Having replied to requests for moral support or money from some early anti-Trump appeals, of course they have now metastasized to the point that I can no longer even read them all. How do I know which are legit and which are just fishing expeditions for my e-mail address and/or money?  One recurrent appeal comes from a woman who must be of Mexican heritage whose first name is the exotic Xochitl. Somehow, some rightwing appeals have also crept in there.

I am amused and also appalled that both sides in on-line appeals for funds for the midterms use similar alarmist language, though the right’s rhetoric is more extreme and they ask for larger sums, not a mere $1 or $5, but $50 or $100. Here from the Democratic side is an exaggerated appeal: Your support will make these GOP seats FLIP. And here is something from a right-wing site: “Save our president’s majority, triple-matched. More than 60 conservative candidates got out-raised by radical leftist sponsored candidates.” And still another:I’m sick and tired of the left’s radically FAKE NEWS media spreading lies about me, our president, and other Conservatives around the country.” Newt Gingrich makes this appeal: Please contribute $20.18 or more to help our Republican campaigns unseat radical liberals. Does all it take to change votes is more money? Money does allow candidate forums and also buys political ads, but ads alone won’t change minds if voters have an ounce of sense. Same with Russian interference, voters need to be able to discern real “fake news.”

Supreme Court nominee Brett Kavanaugh has reportedly said, “We should not burden a sitting president with civil suits, criminal investigations, or criminal prosecutions.” 

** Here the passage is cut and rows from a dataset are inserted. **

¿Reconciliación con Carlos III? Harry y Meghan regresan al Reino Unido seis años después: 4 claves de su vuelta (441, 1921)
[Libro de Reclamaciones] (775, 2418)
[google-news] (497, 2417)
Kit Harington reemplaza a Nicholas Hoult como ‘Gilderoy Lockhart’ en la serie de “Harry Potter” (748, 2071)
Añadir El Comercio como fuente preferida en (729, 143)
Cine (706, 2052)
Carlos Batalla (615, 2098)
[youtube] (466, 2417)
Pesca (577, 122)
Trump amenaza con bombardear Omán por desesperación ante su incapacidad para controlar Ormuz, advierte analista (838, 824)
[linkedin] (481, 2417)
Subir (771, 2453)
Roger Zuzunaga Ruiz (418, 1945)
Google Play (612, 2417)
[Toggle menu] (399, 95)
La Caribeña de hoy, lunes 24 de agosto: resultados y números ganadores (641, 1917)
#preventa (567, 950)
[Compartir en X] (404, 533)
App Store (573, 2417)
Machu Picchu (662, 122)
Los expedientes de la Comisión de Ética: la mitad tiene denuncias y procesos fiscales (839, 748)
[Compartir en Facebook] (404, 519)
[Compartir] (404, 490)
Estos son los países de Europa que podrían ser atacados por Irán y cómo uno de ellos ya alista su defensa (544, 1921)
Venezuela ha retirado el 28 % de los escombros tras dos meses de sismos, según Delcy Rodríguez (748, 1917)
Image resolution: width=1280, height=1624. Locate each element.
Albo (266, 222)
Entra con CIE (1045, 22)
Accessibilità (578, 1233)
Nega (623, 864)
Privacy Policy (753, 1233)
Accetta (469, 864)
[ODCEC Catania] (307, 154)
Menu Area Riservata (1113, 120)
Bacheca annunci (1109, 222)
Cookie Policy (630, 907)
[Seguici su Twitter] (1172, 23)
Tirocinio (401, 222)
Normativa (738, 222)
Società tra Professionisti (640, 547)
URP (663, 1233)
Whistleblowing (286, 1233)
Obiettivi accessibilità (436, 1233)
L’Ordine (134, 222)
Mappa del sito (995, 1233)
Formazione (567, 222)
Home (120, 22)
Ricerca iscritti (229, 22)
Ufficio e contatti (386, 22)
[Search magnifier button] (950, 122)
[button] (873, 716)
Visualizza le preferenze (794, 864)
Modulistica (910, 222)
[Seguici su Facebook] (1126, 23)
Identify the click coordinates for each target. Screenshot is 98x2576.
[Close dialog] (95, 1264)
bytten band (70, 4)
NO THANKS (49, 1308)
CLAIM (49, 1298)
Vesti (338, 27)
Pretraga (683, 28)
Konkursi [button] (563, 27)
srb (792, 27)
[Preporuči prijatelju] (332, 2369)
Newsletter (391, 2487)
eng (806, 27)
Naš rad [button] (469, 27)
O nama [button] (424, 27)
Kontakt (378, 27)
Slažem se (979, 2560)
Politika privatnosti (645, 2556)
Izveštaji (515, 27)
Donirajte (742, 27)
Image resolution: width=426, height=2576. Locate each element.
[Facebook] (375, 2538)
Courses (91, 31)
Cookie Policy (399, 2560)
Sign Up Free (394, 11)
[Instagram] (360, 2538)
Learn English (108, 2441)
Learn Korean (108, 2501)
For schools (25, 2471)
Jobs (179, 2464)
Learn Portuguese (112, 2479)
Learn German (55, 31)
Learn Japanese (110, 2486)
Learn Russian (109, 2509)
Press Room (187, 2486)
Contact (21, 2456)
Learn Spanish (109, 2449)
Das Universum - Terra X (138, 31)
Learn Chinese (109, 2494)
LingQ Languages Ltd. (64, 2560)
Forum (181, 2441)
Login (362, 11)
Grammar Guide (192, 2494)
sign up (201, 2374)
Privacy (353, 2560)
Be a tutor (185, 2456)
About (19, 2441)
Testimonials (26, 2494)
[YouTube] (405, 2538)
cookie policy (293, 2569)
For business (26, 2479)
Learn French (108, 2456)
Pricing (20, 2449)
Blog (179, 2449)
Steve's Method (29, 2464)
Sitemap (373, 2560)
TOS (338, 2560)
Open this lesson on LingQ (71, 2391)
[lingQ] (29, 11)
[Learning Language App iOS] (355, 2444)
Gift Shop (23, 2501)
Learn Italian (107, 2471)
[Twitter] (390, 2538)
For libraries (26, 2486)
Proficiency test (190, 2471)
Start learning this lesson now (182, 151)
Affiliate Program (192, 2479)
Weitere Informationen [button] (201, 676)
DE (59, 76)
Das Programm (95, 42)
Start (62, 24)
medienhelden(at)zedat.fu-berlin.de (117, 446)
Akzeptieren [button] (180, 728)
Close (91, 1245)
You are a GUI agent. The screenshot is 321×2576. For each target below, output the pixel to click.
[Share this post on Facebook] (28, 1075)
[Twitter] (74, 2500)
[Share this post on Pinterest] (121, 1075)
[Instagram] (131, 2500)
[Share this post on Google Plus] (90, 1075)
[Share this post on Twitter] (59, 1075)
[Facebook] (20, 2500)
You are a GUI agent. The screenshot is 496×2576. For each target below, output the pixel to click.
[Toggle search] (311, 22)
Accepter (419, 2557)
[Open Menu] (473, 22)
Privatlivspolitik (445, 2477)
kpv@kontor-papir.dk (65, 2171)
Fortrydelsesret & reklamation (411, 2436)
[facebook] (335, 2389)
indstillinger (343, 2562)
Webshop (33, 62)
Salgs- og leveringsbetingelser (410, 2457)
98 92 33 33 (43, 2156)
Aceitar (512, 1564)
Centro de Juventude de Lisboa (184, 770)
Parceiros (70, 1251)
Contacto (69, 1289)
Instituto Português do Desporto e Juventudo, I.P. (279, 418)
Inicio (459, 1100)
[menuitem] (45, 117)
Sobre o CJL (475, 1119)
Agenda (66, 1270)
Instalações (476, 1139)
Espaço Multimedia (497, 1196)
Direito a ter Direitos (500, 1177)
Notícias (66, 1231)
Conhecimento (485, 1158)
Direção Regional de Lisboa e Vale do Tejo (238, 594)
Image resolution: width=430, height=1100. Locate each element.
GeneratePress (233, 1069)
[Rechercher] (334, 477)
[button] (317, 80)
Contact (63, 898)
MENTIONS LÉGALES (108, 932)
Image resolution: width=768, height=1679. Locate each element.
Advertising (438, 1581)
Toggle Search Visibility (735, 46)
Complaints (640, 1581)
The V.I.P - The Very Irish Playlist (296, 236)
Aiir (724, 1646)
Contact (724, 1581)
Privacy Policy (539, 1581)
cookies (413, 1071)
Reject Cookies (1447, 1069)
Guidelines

Trump is endorsing Republican midterm candidates right and left, a gamble for him, but if they win, they owe him his much-prized “loyalty.” That means supporting him publicly and slavishly, right or wrong, however outlandish whatever he says or does.

Although I have expressed mixed feelings about the “right” to an abortion, trying to ban the morning-after pill or any other early medical abortifacient is a complete non-starter because women are going to find and use such means if they want to end their pregnancy, whether or not doing so is technically legal. (Coat hangers are not the future, even with a repeal of Roe.) Pills or other chemical non-surgical pregnancy terminations will take place privately without visible medical intervention, thus taking them out of the contentious and visible realm of Planned Parenthood or any other freestanding clinics that now provide most abortions. Only when women have passed the early stages will they consult such a clinic, so the issue will fade, at least that is my prediction, regardless of what happens to Roe vs. Wade.
And while most frozen embryos would develop into a baby/person if implanted, then born and raised, that’s not going to happen to most; they are only potential individuals and do not have the same rights in the real world as actual people. Many pregnancies are lost through miscarriage in the first three months, unfortunately, but something not considered a major tragedy. And the availability of abortion does level the playing field between men and woman in terms of the consequences of a sexual encounter. Surveys have shown that a portion of Democrats actually consider themselves pro-life, while a number of Republicans identify as pro-choice.

I would draw the line for protection of the fetus sometime after 3 months and certainly after 20 weeks when viability is possible. Most Americans, according to polls, would agree. Arriving at consensus on this question is within our grasp.